Of course, we can create many laws making common sense useless, but do not expect anyone outside to follow it. Internet is not located inside, so - you can make a conclusion. MS provoked people to search for undocumented things - it is common sense which say me that it results in my home computer making unpredicted actions - and I can not blame spyware writers, I should blame MS writers... (I do not like spywriters, anyway, but they are making their business..)
Of course, they are. MS is profited from undocumented API's, as well. Where is a difference?

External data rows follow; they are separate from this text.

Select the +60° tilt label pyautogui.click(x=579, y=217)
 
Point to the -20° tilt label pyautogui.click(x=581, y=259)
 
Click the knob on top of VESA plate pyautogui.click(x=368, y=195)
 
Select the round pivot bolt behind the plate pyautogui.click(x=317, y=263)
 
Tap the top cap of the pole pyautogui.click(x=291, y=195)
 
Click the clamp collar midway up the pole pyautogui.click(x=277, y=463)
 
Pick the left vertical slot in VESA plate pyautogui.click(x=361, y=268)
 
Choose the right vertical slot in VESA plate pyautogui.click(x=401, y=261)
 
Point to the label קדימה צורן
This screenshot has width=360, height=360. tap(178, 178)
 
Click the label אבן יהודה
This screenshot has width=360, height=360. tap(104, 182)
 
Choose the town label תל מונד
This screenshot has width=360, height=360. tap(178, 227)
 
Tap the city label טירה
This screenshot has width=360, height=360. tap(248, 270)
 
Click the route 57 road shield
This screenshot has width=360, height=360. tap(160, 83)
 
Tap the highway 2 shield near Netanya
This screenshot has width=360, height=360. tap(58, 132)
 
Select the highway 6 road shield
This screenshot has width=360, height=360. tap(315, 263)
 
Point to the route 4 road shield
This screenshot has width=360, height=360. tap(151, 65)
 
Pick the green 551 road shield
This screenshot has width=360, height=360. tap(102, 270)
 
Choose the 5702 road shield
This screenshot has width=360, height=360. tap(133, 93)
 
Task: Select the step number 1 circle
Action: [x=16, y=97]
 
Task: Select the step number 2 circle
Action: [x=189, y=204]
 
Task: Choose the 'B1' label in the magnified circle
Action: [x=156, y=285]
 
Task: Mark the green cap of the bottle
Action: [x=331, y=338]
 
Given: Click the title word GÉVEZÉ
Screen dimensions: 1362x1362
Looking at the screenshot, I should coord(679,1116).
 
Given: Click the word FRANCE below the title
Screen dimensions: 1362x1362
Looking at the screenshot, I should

Well it may seem that I am singing the praises of MS, but that is simply not the case. After years of being a systems admin, I came to really dislike MS, it was a lot of work keeping the systems clean and safe, but it's kind of like what Churchill said about democracy: 'Democracy is a bad form of government. Unfortunately all the others are so much worse..' MS makes a lousy OS, but for the home user, it's the best thing we've got. I think though, that there is a greater issue here, and that is what should be done about sites like 'cool web search'. Clearly they are causing damage to the internet community. Laws can not be relied upon to act on such trespasses, not in an international community. This places the onus of responsibility on the ISP leasing the addresses. This site has likely infected millions of computers, and I have no doubt their ISP is aware, but probably has a policy of non discrimination, or doesn't want to involve itself in legal entanglements. Do you de-peer them or filter their prefixes as someone suggested?. I think a lot of legitimate users would suffer as a result, so this is not a reasonable solution. But something does have to be done, when a website presents a clear and ongoing threat to the internet community, it has to be actionable. The problem then becomes, who defines what is a threat, and by what criteria do providers refuse service to the individual or each other? So do you create a charter of acceptable policies and practices among ISPs? Some collectively agreed upon statement of what constitutes acceptable practices as it pertains to this type of situation? I'm not sure it would work, but I am hard pressed for solutions. We all remember the promise ecommerce once held to our industry, and I believe it has fallen flat, largely due to the perceived danger of spyware and viruses. The danger of these attacks, and their scope and severity seem to grow each year, and I think the entire community is suffering as a result. So the question remains, what do we do about it?